Using the CNAs as a guide, true DTCs were mapped onto the phylogenetic trees of the breast cancers, inferred by Battenberg from the bulk tumor DNA, exposing their evolutionary origins. The single-cell genome sequences enabled us to add considerable detail to the phylogeny of the solid tumors of patients MicMa083 and MicMa107. For patient MicMa083, the 50, 30, and 21% primary tumor subclones could only be nested confidently within one another because the single-cell DTC sequences reported coexistence of all three CNA events. Without knowledge of co-occurrence of these rare CNAs in the same cell, it would have been impossible to order these events in molecular pseudo-time. Similarly, the phylogenetic tree of the lymph node metastasis in patient MicMa107 could be reconstructed in more detail owing to the single-cell DTC sequences.

Our results provide clear insights into the origin of DTCs in breast cancer. All true DTCs in this study derive from either the MRCA (MicMa003), subclones of the MRCA (MicMa083), or subclones in an axillary lymph node metastasis that was seeded by a subclone of the MRCA of the primary tumor (MicMa107). We did not observe any DTC that carried only a subset of somatic changes present in the MRCA of the primary tumor, which would point towards early dissemination. Taken together, these results support a model whereby the ability of breast cancer cells to disseminate to the bone marrow arises relatively late in tumor evolution. However, we cannot rule out the possibility that continuous seeding and replacement is occurring: early disseminating tumor cells are replaced by new arrivals from the tumor as they compete for a bone marrow niche.

Interestingly, in patient MicMa083, all DTCs originated from the same 21% subclone.
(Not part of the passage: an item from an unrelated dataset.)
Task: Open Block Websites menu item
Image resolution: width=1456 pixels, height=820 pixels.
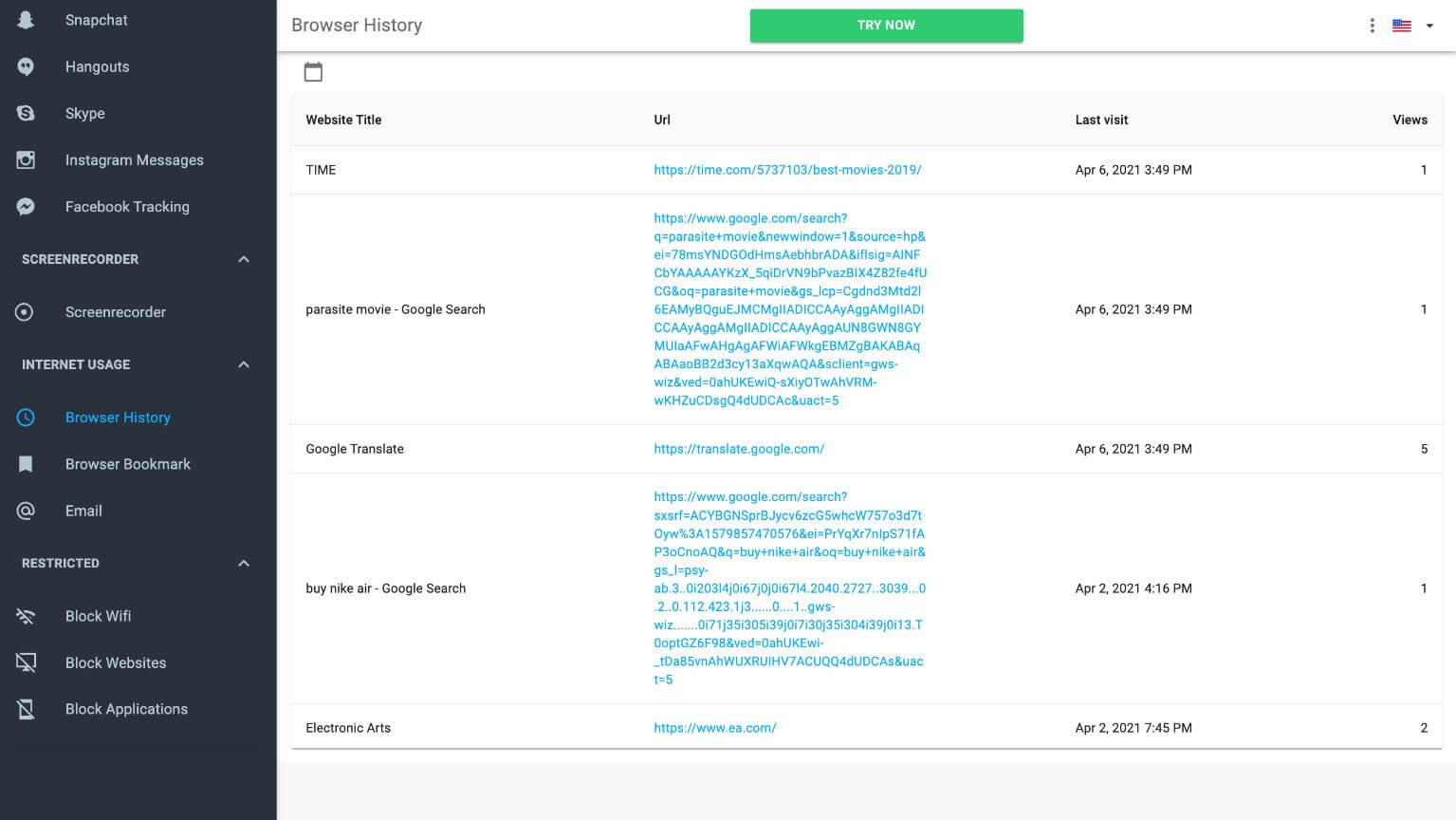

In MicMa107, however, multiple subclones hold the ability to disseminate to the bone marrow. Notably, only subclonal populations in the lymph node metastasis that have undergone considerable evolution since the MRCA are observed in the bone marrow. Hypothetically, metastatic potential (or the ability to disseminate to the bone marrow as a proxy to that) emerged with the MRCA in MicMa003 and significantly later in MicMa083 and MicMa107. While our sample size is small and further study is needed, these results raise the hope that early detection strategies can lead to diagnosis and treatment before the emergence of such metastatic clones.